Following my post on repeated phrases in HBO’s Westworld, I was curious to see what else I could do with the transcipts dataset (made available as an .RData file here). In that vain, I attempted to make a word cloud for each episode. However, even removing common english words, word clouds based solely on word frequency were completely boring. There was too much common spoken terms to get any information about what made that episode unique, especially in the context of the show.

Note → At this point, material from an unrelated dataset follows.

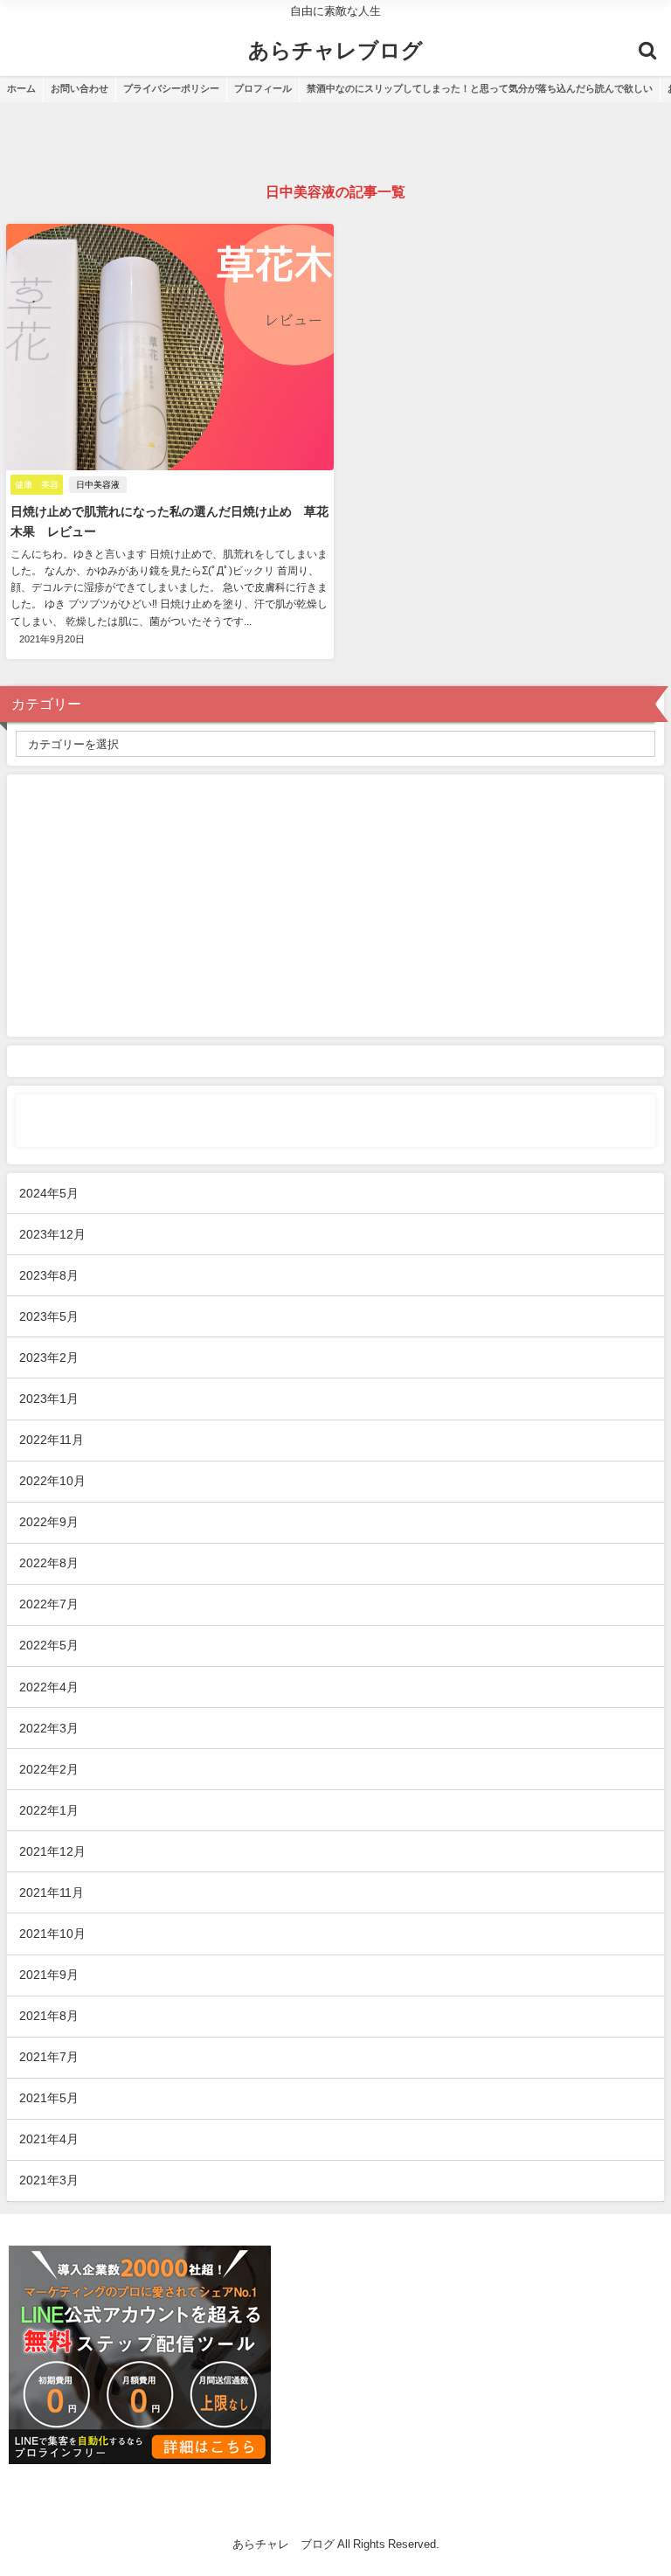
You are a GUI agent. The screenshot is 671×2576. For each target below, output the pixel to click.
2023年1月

The final metric that I settled on for the below word cloud is a measure of how frequent a word appears in a given episode, relative to how common it is in the show. The exact formula is given below:

\[ \begin{aligned} \mbox{Metric} &= (\mbox{Freq in Episode}) * (\mbox{Relative Freq in Episode}) \\ &= (\mbox{Freq in Episode}) * {(\mbox{Freq in Episode}) \over (\mbox{Freq in All Episodes})} \end{aligned} \] where \((\mbox{Freq in All Episodes})\) includes the frequency for all episodes up to and including the episode of interest. This metric lead to a rather interesting word cloud, which seems to highlight words important to the episode, which give a good sense for what the episode was about. For those curious about the color scheme, I use a color palette based on the episode cover image (see above), and color all words with a Metric of 1 or more.

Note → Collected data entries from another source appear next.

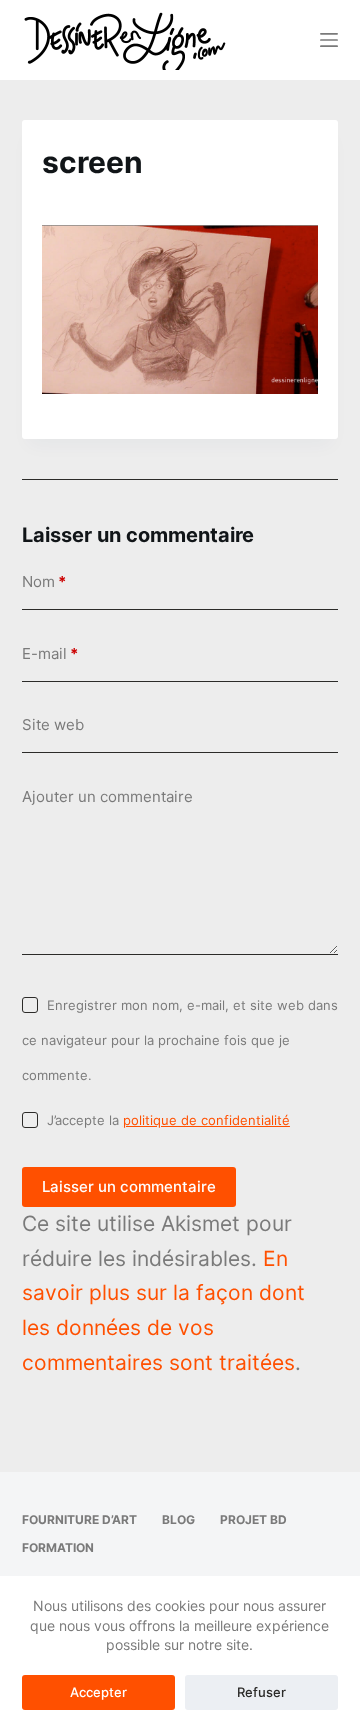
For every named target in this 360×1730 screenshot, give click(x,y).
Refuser (261, 1692)
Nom (44, 581)
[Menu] (329, 40)
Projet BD (253, 1519)
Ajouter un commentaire (107, 796)
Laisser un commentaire (129, 1186)
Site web (53, 724)
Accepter (98, 1692)
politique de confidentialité (206, 1120)
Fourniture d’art (79, 1519)
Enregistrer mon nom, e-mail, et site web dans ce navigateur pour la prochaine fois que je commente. (180, 1039)
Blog (178, 1519)
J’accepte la (168, 1120)
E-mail (50, 653)
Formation (58, 1547)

It is clear that S2E09 of Westworld was very much about Emily and mom, with a heavy dose of darkness, pretending, and Plutarch. If you enjoyed this brief post, make sure to follow me on Twitter @Sean__Kent for more data analysis, visualizations, and Westworld. I’d love to hear comments about what to do next with this data, or other visualizations that you’d like to see!

Appendix - R Code

## Setup
knitr::opts_chunk$set(echo = FALSE, warning = FALSE, message=FALSE)
knitr::opts_chunk$set(fig.width=10, fig.height=5) 
options(knitr.kable.NA = '')
library(knitr)
## load in packages (and one github repo)
library(tidyverse)
library(rvest)
library(data.table)
library(tm)
library(wordcloud2)
# library(devtools)
# install_github("andreacirilloac/paletter")
library(paletter)

load(url("http://pages.stat.wisc.edu/~kent/blog/2018.06.25_Westworld_wc_s2e09/westworld.RData"))
## make data into a tibble (dataframe)
data.dt <- data %>% 
  lapply(., FUN = data.frame, stringsAsFactors = FALSE) %>%
  setNames(c(paste0("s01e",1:10), paste0("s02e",1:9)) ) %>%
  bind_rows(.id = "episode") %>%
  as.tibble %>%
  setNames(c("episode", "line"))

## add row with no speaker tag, punctuation, or capitalization with parentheticals removed
data.dt <- data.dt %>%
  mutate(line_clean = gsub(pattern = "\\([^\\)]+\\)", x = as.character(line), replacement = NA)) %>%
  mutate(line_clean = gsub(pattern = ".*: ", x = line_clean, replacement = "")) %>%
  mutate(line_clean = gsub("[\\.\\',!\\?-]", x=line_clean, replacement = "")) %>%
  mutate(line_clean = trimws(line_clean)) %>%
  mutate(line_clean = tolower(line_clean)) %>% 
  mutate(n_words = str_count(line_clean, "\\S+"))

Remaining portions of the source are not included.